**İstenen Çalışmalar**
a: Engelli çocuk anneleri haberine göre Engelli Çocuk Anneleri ve Gönüllüleri Derneği hangi yıl kuruldu?
b: Engelli çocuk anneleri haberinde rakamla yazılmış bütün sayıları sıralayınız.
c: Engelli çocuk anneleri haberini, son cümlesinden sonra gelecek biçimde yazarak sürdürünüz.

**Belge Bölümü**
================================

Engelli çocuğu olan anneler emeklilik hakkı istiyor

img

ANKARA - Engelli çocuklarının bakımını üstlendikleri için kendi ihtiyaç ve isteklerinden fedakarlık yapmak zorunda kalan anneler, “Engelli çocuk anneleri emeklilik hakkı istiyor” projesini Meclis’e taşıyor. 

Engelli Çocuk Anneleri ve Gönüllüleri Derneği’nin verilerine göre; Türkiye’de engellilerin bakımını üstlenenlerin yüzde 91’i kadınlardan oluşuyor. Engelli bakımını üstlenmek zorunda bırakılan kadınlar, hayatlarının tamamını bağımlı yaşıyor. Çalışma ve sosyal hayata katılamayan kadınların tek dayanak noktası ise birbirleriyle olan dayanışmaları. Engelli çocuk anneleri, yaşadıkları sorunların üstesinden gelmek için dayanışma yolunu seçerek, 2021 yılında Engelli Çocuk Anneleri ve Gönüllüleri Derneği’ni kurdu. Dernek bünyesinde çalışmalarını sürdüren engelli çocuk anneleri ve gönüllüleri, 8 Mart Dünya Kadınlar Günü’ne dair talepleri ve dayanışma mesajlarını paylaştı. 
 
Engelli çocuk annesi Fatma Arslanbaş ve Dernek Başkanı Şenay Keçeci, çalışmalarını, verdikleri mücadeleyi ve deneyimlerini anlattı. 
 
ANNELER DERNEKTE BULUŞTU 
 
Derneğin kuruluş sürecine değinen Keçeci, “Engelli çocuğu olan annelerle arkadaşlığımız, dostluğumuz var. Ne tür zorluklar yaşadıklarını birebir görüyoruz, yaşıyoruz. Annelerle birlikte derneği, sorunlara dair çalışma yapalım düşüncesiyle kurulduk. Yönetim kurulunda engelli çocuğu olan üç anne var diğer üyelerde gönüllülük, sosyal sorumluluk kısmında çalışan anneler” ifadelerini kullandı.
 
EMEKLİLİK HAKKI 
 
Dernek bünyesinde başlattıkları “Engelli anneleri emeklilik hakkı istiyor” projesiyle ilgili de konuşan Keçeci, annelerin çocuklarından ayrılamadıkları için kariyer yapma fırsatı bulamadıklarına değindi. Keçeci, “Sosyal güvenlik primleri yatmıyor dolayısıyla emeklilik hakkı doğmuyor. İşin aslı şu; o bakım süresi ölene kadar hiç bitmiyor. Bu annelere emeklilik hakkı verilmesi aslında bir insan hakları meselesi. Hepsi aldıkları bakım maaşıyla geçinmek zorundalar. Ne aldıkları maaş yetebiliyor ne de geleceğe dair bir güvenceleri oluyor” diye belirtti.

================================

**Eldeki Veriler**
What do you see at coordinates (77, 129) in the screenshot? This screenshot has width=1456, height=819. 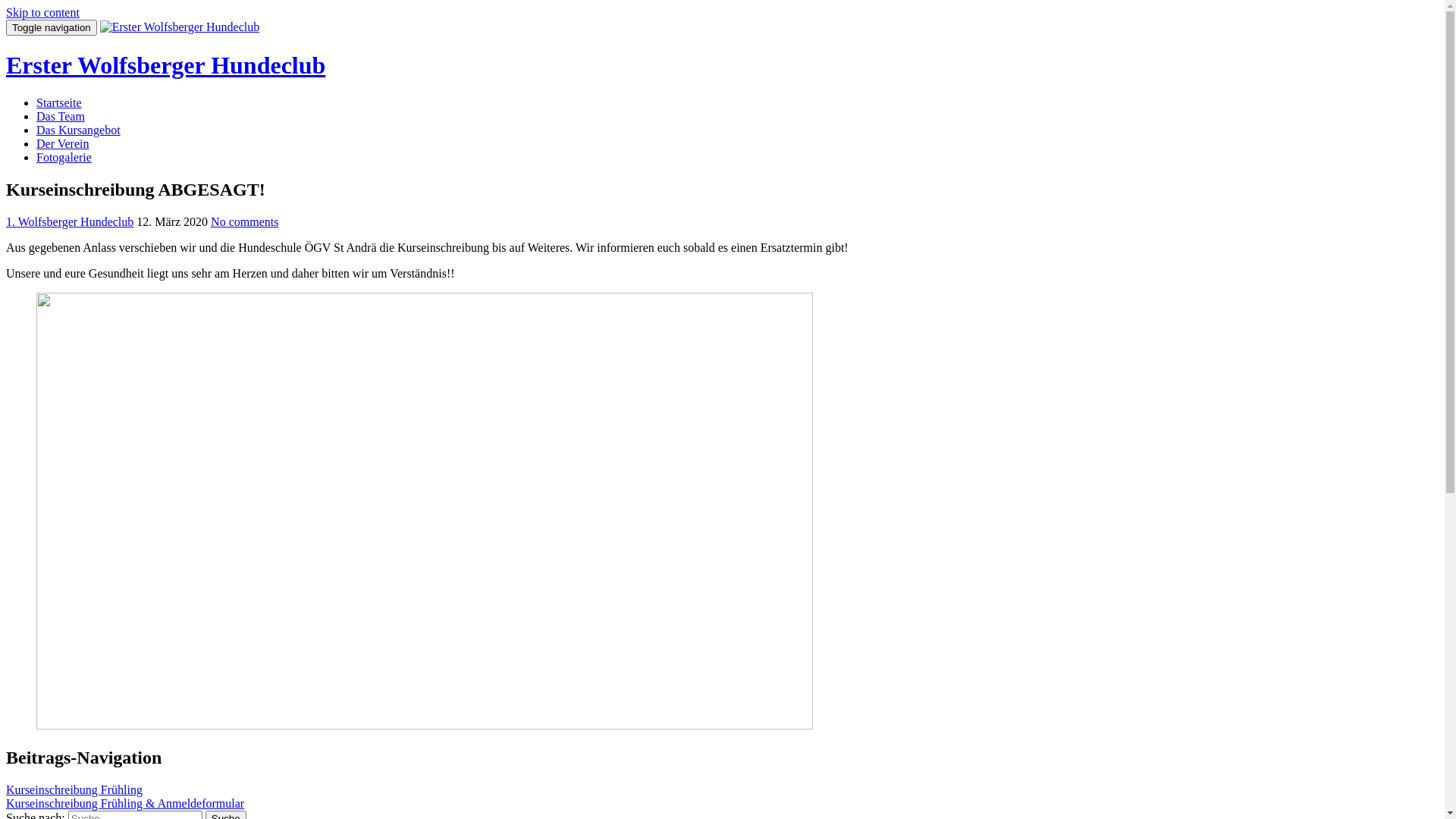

================================

**Beklenen Sonuçlar**
a: Dernek 2021 yılında kuruldu.

b: 91 (yüzde 91), 2021, 8 (8 Mart)

c:
 
YASA TASLAĞI OLUŞTURULACAK 
 
Sivil toplum örgütleri ve aktivistlerin ihtiyaçlarını doğrudan ve hızlı bir şekilde karşılayan bir teknik destek programı olan Sivil Düşün’ün desteğiyle proje kapsamında imza kampanyası başlattıklarını aktaran Keçeci, çok sayıda kişinin yanı sıra siyasetçilerden de destek aldıklarını söyledi. Keçeci, “Partilerden görüşme talepleri aldık. Kampanyamızdan ötürü olsa da, olmasa da bunu gündeme almaları çok önemliydi. Bizim hak olarak gördüğümüz şey devlet katında para olarak algılanıyor. Biz STK’yız bir yasanın nasıl çıkacağını bilmiyoruz ama Meclis’te bulunan partiler, yasa yapma konusunu biliyorlar” dedi. 
 
Bundan sonraki süreçte partiler, barolar ve STÖ’ler olarak bir araya gelip yasa taslağı oluşturacaklarını belirten Keçeci, “Bu taslağı Meclis’e götüreceğiz. Umuyoruz ki şu an iktidarda olan parti de bunu destekler ama bu gerçekleşmezse seçimle birlikte değişiklik olursa bunun yasalaşacağı sözünü aldık, çok mutluyuz. İlk gerçekleştireceğimiz işin bu olmasını istiyoruz. O yüzden bütün ağırlığımızı buna verdik. Tabi tek sorun engelli annelerinin emeklilik hakkı demiyoruz. Yaşadıkları sıkıntılara dair onlarla görüş alışverişinde bulunup, daha güzel şeyler yapmak istiyoruz” diye belirtti.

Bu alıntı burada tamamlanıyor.